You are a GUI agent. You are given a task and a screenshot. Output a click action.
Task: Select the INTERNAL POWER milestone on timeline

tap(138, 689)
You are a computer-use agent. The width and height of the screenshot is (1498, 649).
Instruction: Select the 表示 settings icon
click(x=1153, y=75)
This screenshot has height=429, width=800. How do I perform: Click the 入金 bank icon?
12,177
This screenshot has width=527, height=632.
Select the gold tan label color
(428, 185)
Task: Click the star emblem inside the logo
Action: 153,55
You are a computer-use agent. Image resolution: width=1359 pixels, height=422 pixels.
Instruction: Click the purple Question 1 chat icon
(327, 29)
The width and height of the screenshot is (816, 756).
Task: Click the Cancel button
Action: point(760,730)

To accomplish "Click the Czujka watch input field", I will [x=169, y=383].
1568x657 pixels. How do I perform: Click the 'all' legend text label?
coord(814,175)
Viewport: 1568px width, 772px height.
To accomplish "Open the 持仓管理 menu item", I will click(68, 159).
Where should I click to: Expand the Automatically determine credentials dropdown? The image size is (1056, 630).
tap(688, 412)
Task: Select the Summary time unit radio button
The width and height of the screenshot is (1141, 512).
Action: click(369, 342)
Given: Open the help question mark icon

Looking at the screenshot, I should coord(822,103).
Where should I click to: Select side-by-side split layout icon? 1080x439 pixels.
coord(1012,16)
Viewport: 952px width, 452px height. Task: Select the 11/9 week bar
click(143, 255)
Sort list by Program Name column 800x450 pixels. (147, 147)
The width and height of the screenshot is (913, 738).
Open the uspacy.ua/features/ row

* DESCRIPTION OF THE TASK:
Only the number is wanted: how many lines in the preceding entries hold the string "agent"?

* THE COMPLETED TASK:
3